Another central question that the film asks is the same one I asked when watching the first film, and that’s ‘is Arthur Fleck the Joker’? In the context of the movie, which for a large part is essentially a courtroom drama, the prosecution argue that it was Arthur Fleck who committed the murders and who should receive the death penalty, while his lawyers argue that he suffers from a dissociative personality disorder caused by years of abuse, and it was the dissociative personality known as ‘the Joker’ who committed the murders.
The meta-question of whether Arthur Fleck is ‘the Joker’ therefore becomes one of the main themes of the film, but interestingly, the filmmakers seem acutely aware (after the reception of the first film by some corners of the internet) of the risk of turning Arthur Fleck into an unintentional “antihero”. With that in mind, the filmmakers never lose sight of the human cost of Arthur’s actions in the first film, and two of the sequel’s most powerful scenes involve survivors from the first film, played by Zazie Beetz and Leigh Gill, talking about how they still carry the trauma from the events of the first film with them.

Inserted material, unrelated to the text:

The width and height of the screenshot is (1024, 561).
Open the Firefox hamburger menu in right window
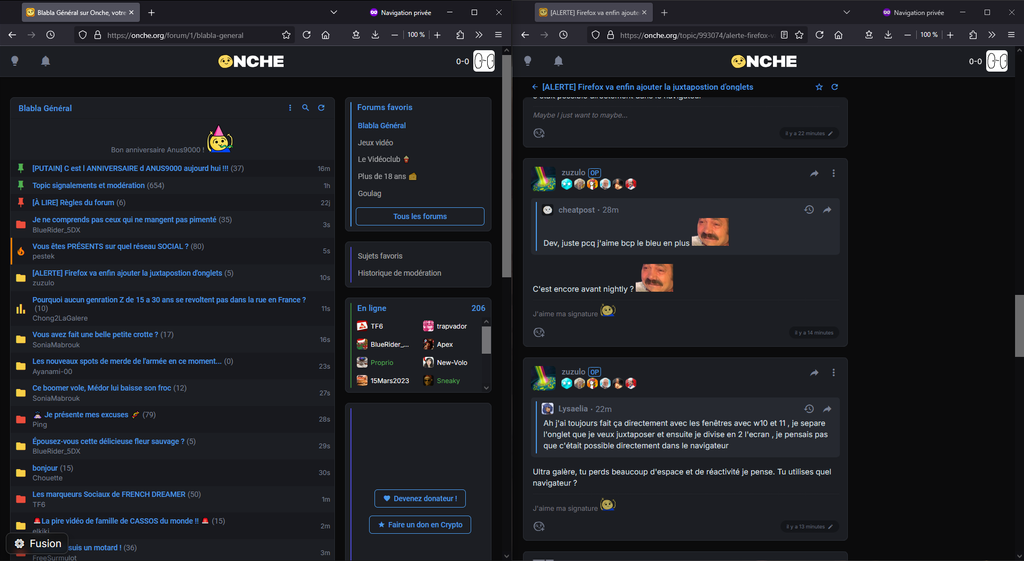coord(1009,34)
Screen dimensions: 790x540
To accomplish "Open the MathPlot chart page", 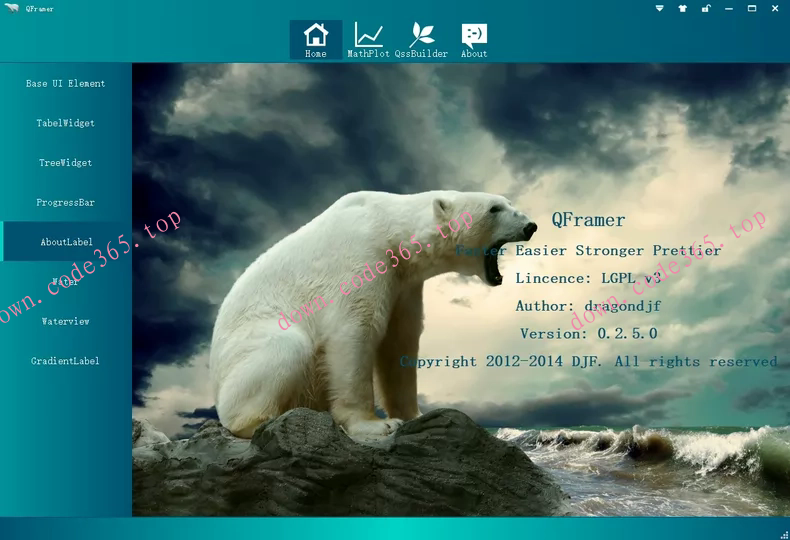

The cast is universally great in Folie a Deux, with Brendan Gleeson and Harry Lawtey rounding out the main cast as a bullying guard at Arkham and the Assistant District Attorney Harvey Dent, respectively. Joaquin Phoenix’s performance here is just as multilayered as in the first film, and walks the fine line between portraying Arthur as a tragic figure and a sociopath incapable of empathy, while Lady Gaga manages to keep her character suitably enigmatic and undefinable throughout.
But ultimately, this is not a film that will appeal to everyone, because as good as the performances are, and as thought-provoking as some of the themes are, it can be a little self-indulgent at times. This is most obvious in terms of the musical elements – you can split hairs over whether or not Folie a Deux is technically a “musical”, but it does have a large number of delusional hallucinations, fantasies and dream sequences where Arthur and/or Lee burst into song. I didn’t have a problem with these musical interludes (the songs are all sung “in character”, and they work in terms of conveying the characters’ headspace in the moment), but they do have an impact on pacing in a film where you could already make the criticism that not an awful lot happens over its 2 hours and 18 minutes run time.
But for me personally, this film gave me everything that I could have asked for in a sequel to Joker. Although I didn’t originally think that the 2019 film needed a sequel, Folie a Deux avoided every mistake I was afraid it would make, and instead, it’s a sequel that actually provides closure and clarity on those threads left dangling at the end of the first film. This is the very antithesis of a “fan service” sequel – after having made a truly awful “fan service” sequel that replayed the same beats and gave fans exactly what they were expecting (The Hangover Part II), Todd Phillips here deliberately subverts the expectations of those who misunderstood the first film and idolised a mass murderer. The ambition behind Folie a Deux is more than enough to forgive a few of the wilder swings that it takes in terms of things like the musical elements, and ultimately, I love that this sequel makes the filmmakers’ intentions abundantly clear, and ensures that Arthur Fleck (and all those like him) are seen for what they truly are, no more and no less.